» **REQUEST**:
Put every line of the items below into a JSON list of strings, with one string per line and no blank lines. Leave out the pictures.

» **DATASET RECORDS**:
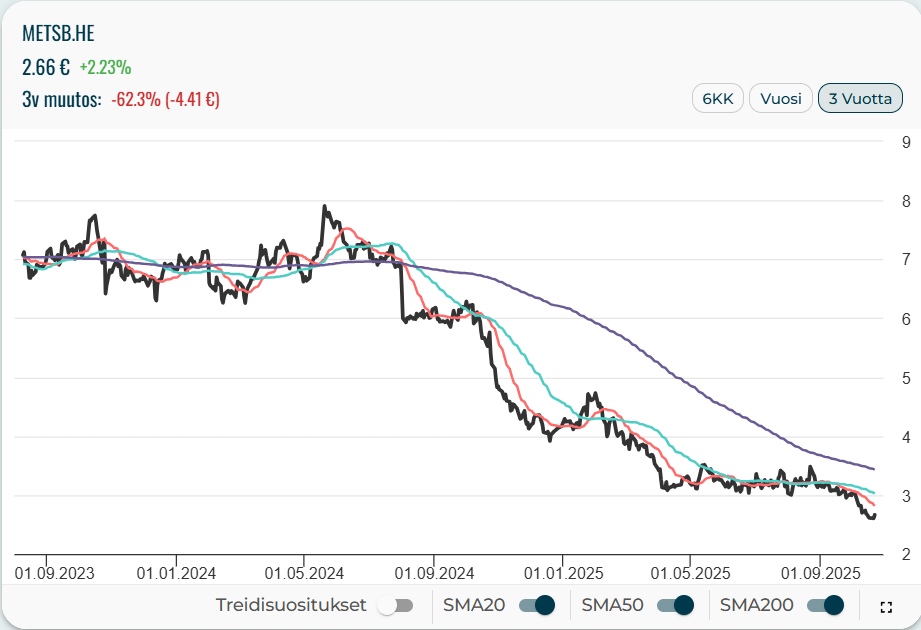
Task: Select the 01.05.2024 date marker
Action: [304, 573]
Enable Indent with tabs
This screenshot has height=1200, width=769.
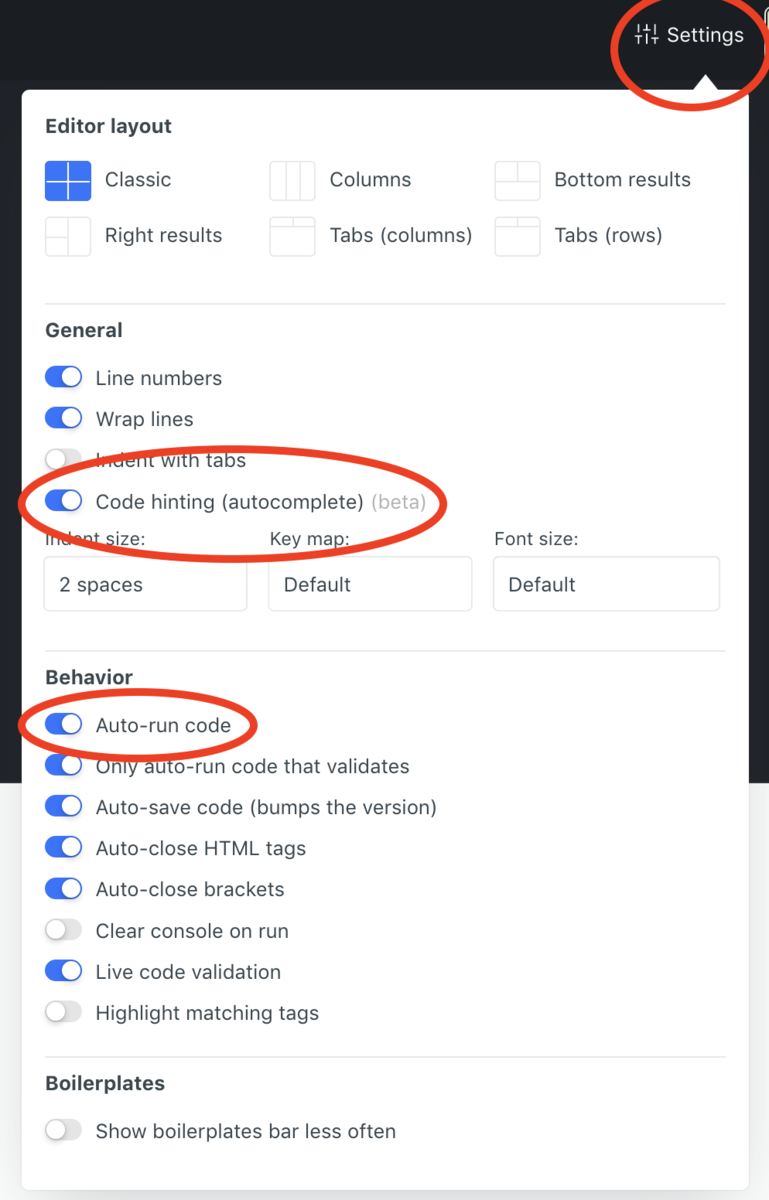tap(63, 460)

» **RESULT OF THIS TASK**:
[
  "Task: Select the 01.05.2024 date marker",
  "Action: [304, 573]",
  "Enable Indent with tabs",
  "This screenshot has height=1200, width=769.",
  "tap(63, 460)"
]